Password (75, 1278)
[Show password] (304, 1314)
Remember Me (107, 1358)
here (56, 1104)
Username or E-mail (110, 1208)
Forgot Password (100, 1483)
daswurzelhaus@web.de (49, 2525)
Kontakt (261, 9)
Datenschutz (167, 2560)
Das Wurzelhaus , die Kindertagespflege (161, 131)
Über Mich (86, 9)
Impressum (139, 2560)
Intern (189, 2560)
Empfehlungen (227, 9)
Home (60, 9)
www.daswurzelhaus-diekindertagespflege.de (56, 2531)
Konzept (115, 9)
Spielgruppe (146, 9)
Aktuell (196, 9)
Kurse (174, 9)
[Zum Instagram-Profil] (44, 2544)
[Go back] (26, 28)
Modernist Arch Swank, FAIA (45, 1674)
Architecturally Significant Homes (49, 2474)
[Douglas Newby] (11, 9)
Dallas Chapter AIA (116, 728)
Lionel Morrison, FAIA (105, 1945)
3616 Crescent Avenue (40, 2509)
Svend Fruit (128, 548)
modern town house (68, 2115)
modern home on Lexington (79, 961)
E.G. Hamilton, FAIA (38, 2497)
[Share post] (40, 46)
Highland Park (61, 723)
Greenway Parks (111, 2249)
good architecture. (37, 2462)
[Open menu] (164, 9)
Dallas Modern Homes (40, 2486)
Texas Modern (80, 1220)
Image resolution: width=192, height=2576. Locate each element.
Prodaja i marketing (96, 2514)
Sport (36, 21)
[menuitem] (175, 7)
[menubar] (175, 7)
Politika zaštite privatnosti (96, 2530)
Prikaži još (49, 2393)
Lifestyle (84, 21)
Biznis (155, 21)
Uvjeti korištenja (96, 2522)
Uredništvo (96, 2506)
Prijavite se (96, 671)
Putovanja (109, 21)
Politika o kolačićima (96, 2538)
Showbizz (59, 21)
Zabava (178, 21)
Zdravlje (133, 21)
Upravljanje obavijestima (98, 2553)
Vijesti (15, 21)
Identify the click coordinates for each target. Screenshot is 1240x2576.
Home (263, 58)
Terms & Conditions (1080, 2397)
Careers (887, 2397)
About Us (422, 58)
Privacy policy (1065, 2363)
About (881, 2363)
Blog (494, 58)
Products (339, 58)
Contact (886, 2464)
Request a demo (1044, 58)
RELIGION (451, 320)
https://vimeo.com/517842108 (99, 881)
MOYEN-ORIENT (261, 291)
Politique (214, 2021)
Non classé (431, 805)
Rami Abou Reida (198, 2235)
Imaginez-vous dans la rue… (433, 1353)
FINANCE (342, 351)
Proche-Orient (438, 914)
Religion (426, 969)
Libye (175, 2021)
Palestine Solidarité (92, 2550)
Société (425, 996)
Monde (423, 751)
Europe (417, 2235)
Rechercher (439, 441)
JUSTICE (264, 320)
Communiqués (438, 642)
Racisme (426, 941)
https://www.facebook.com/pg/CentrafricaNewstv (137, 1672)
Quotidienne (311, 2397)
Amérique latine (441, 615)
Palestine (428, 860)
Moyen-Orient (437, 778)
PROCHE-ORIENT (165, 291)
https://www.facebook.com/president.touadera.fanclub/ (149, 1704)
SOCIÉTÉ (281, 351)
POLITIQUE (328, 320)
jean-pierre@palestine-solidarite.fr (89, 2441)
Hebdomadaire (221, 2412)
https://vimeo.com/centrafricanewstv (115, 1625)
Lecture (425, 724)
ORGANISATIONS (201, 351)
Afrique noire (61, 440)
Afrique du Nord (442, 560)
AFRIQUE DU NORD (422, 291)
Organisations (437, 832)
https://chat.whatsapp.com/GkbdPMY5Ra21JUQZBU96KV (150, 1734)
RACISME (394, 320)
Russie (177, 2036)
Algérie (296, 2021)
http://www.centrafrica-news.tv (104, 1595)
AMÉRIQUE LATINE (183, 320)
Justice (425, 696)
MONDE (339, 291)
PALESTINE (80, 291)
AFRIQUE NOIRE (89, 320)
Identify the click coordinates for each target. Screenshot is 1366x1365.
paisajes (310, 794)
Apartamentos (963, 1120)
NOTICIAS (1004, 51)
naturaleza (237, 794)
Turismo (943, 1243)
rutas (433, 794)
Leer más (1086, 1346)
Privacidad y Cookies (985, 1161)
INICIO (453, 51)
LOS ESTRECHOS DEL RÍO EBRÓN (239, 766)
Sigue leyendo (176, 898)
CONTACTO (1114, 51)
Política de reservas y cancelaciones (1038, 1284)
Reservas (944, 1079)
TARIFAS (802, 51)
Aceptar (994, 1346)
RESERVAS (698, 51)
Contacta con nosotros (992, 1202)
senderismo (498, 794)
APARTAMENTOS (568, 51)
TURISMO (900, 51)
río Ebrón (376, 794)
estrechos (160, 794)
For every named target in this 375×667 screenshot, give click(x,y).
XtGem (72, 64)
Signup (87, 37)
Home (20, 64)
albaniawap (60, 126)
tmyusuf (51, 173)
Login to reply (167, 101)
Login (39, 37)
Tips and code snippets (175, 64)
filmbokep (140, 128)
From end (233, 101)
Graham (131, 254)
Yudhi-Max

- - - - -

**What needs to be done**
Print out, without change, each line from the line holding "Privacidad y Cookies (985, 1161)" to the final line of the material.

**Solution to this exercise**
Privacidad y Cookies (985, 1161)
INICIO (453, 51)
LOS ESTRECHOS DEL RÍO EBRÓN (239, 766)
Sigue leyendo (176, 898)
CONTACTO (1114, 51)
Política de reservas y cancelaciones (1038, 1284)
Reservas (944, 1079)
TARIFAS (802, 51)
Aceptar (994, 1346)
RESERVAS (698, 51)
Contacta con nosotros (992, 1202)
senderismo (498, 794)
APARTAMENTOS (568, 51)
TURISMO (900, 51)
río Ebrón (376, 794)
estrechos (160, 794)
For every named target in this 375×667 screenshot, give click(x,y).
XtGem (72, 64)
Signup (87, 37)
Home (20, 64)
albaniawap (60, 126)
tmyusuf (51, 173)
Login to reply (167, 101)
Login (39, 37)
Tips and code snippets (175, 64)
filmbokep (140, 128)
From end (233, 101)
Graham (131, 254)
Yudhi-Max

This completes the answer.